■ Your instructions ■
Taking the line with "Task: Open more options for ARR memory" as the first, copy every line through the end of the records below exactly. Do not include pictures.

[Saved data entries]
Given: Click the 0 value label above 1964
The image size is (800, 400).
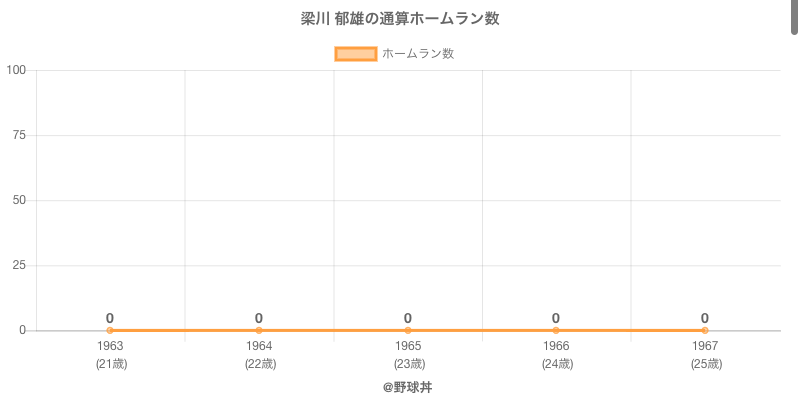Looking at the screenshot, I should tap(259, 318).
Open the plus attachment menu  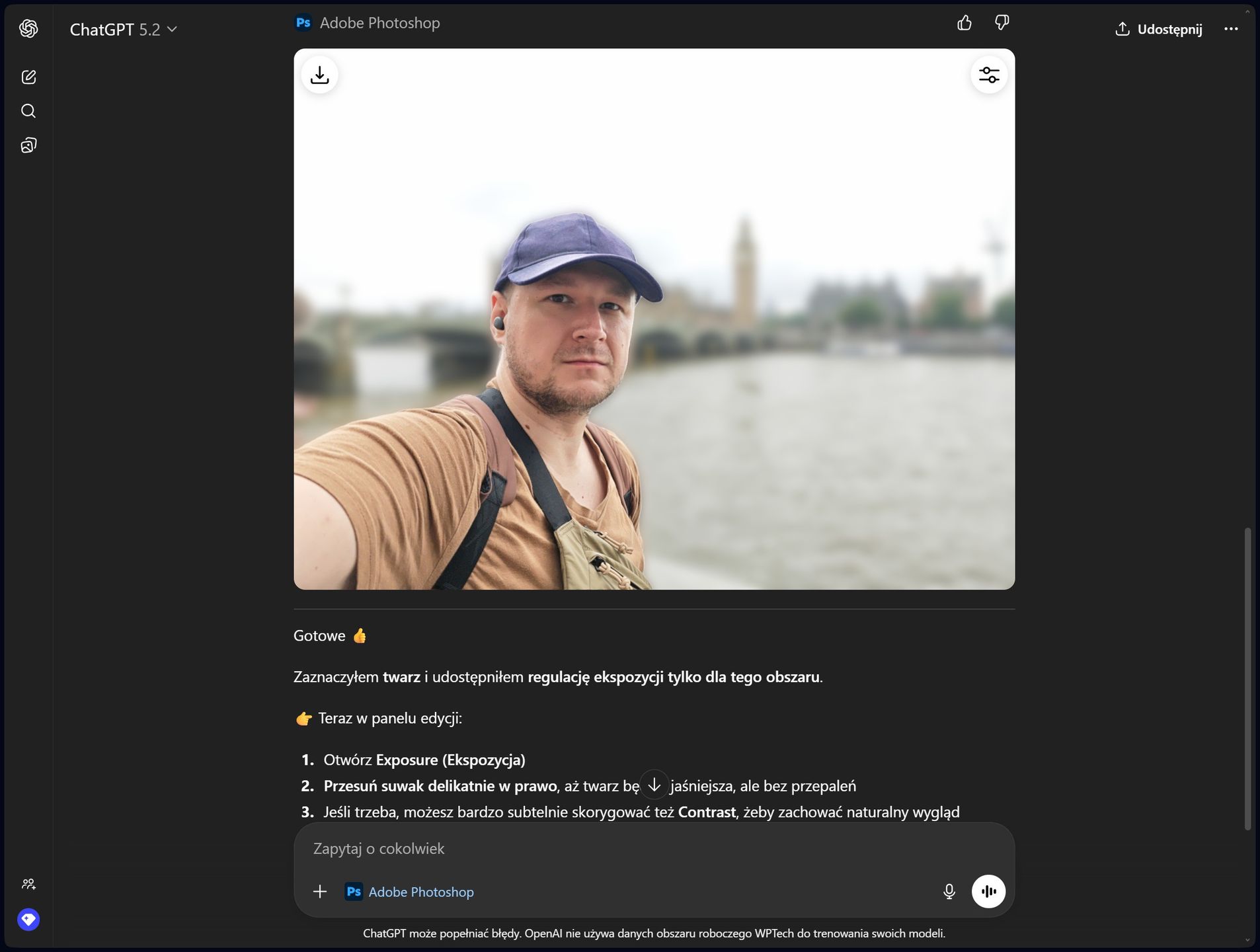(320, 892)
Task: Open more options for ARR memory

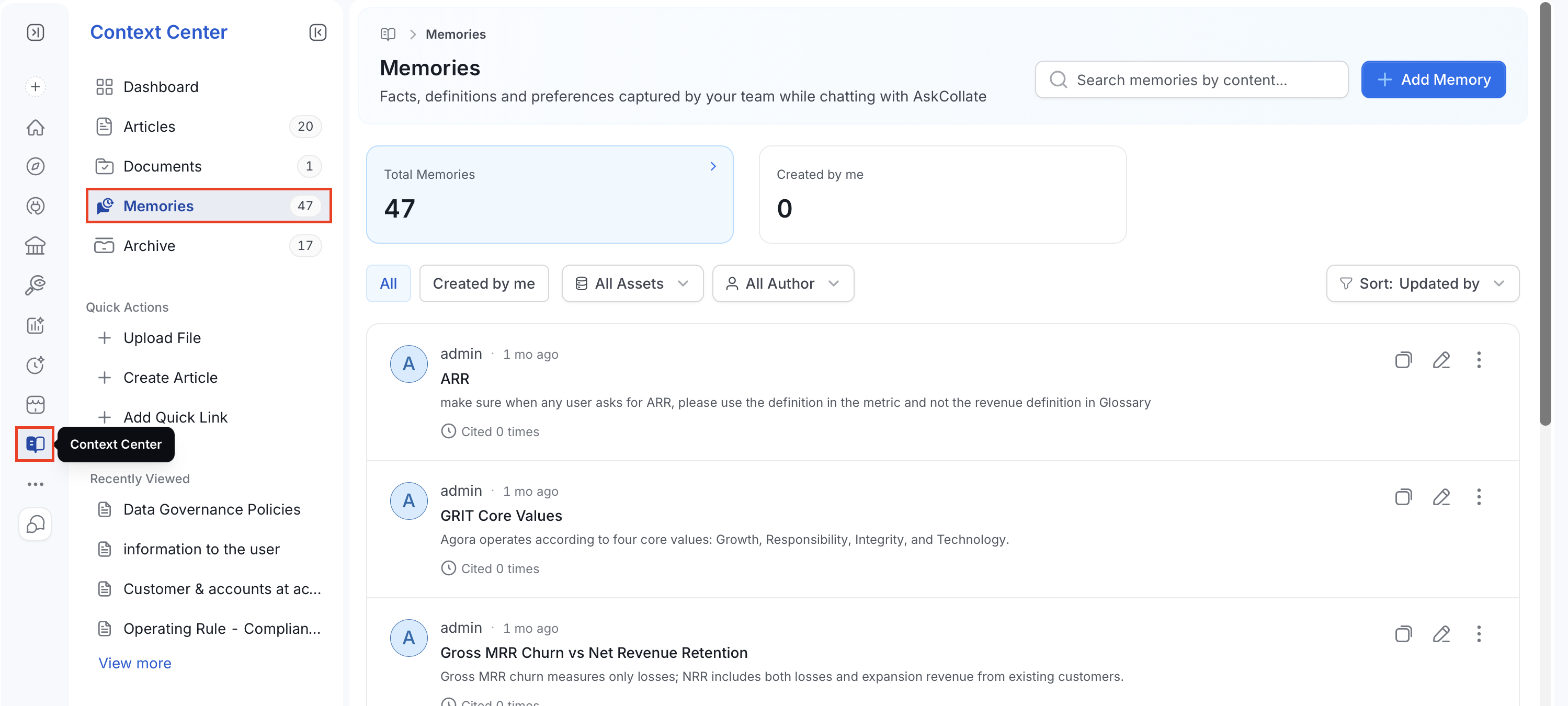Action: point(1479,360)
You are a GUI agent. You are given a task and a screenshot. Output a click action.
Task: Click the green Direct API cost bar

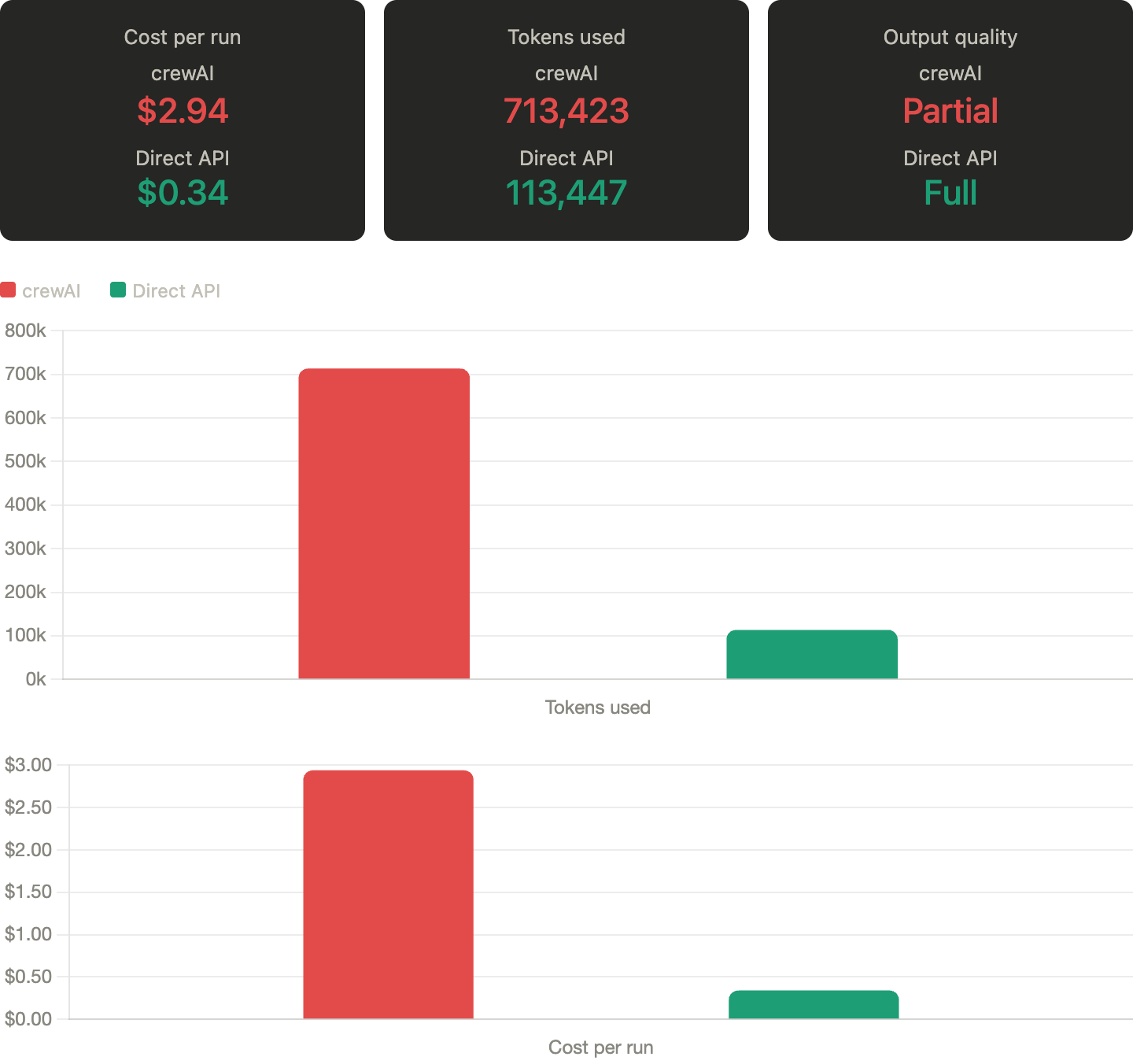[x=814, y=1005]
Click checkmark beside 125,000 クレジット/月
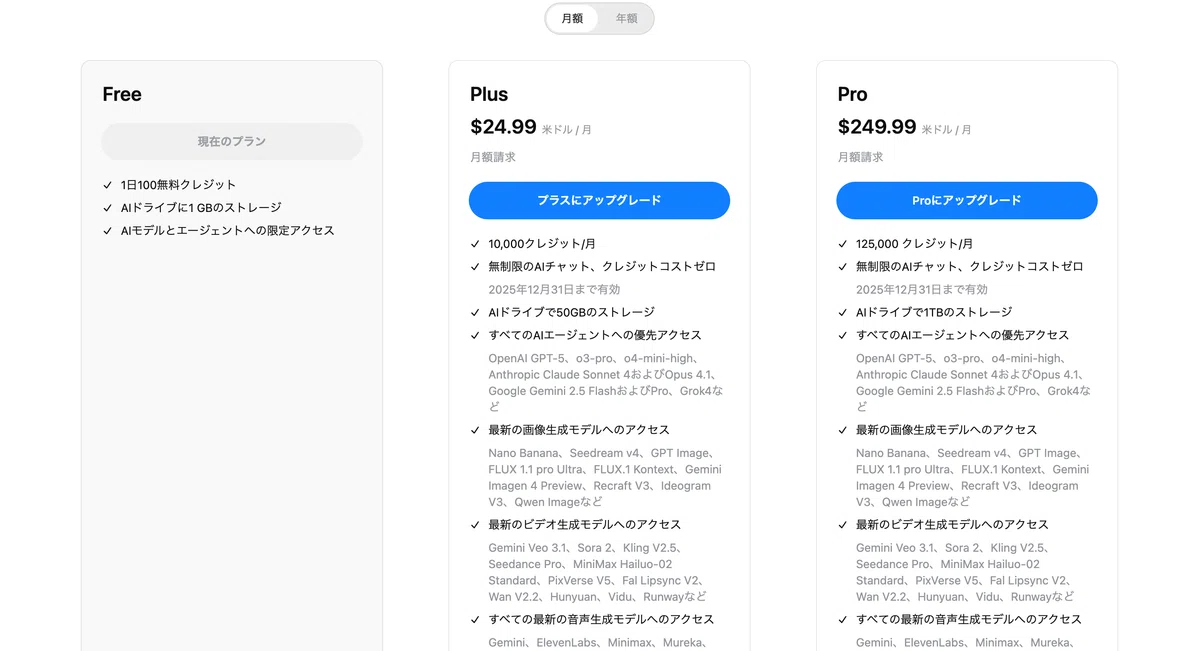Screen dimensions: 1200x651 [x=843, y=244]
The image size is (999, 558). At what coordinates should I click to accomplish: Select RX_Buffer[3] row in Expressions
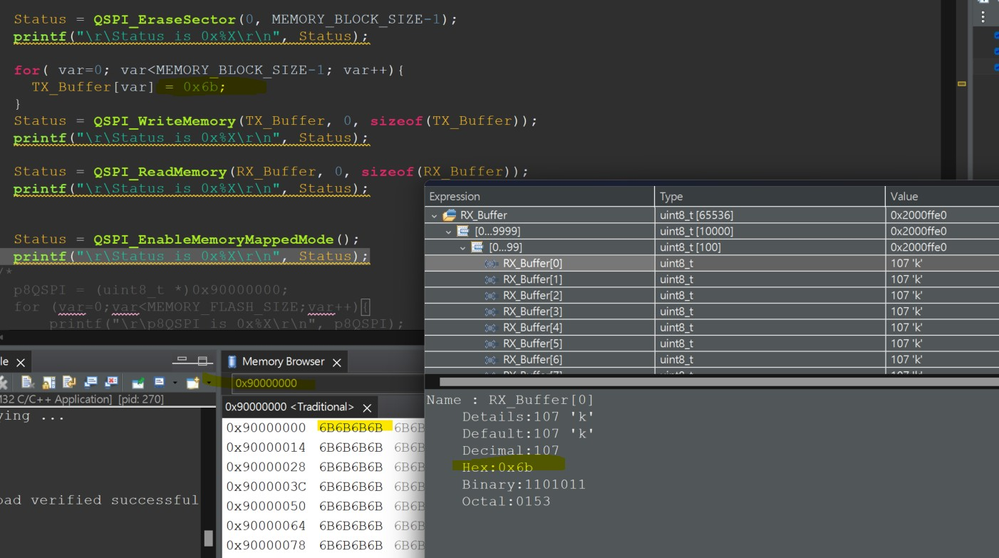coord(532,311)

■ Result for this exercise ■
Task: Open more options for ARR memory

Action: point(1479,360)
You are a GUI agent. You are given a task and a screenshot. Output a click action.
Task: Click the green Direct API cost bar

[x=814, y=1005]
Click checkmark beside 125,000 クレジット/月
Screen dimensions: 1200x651 [x=843, y=244]
The image size is (999, 558). At what coordinates should I click to accomplish: Select RX_Buffer[3] row in Expressions
coord(532,311)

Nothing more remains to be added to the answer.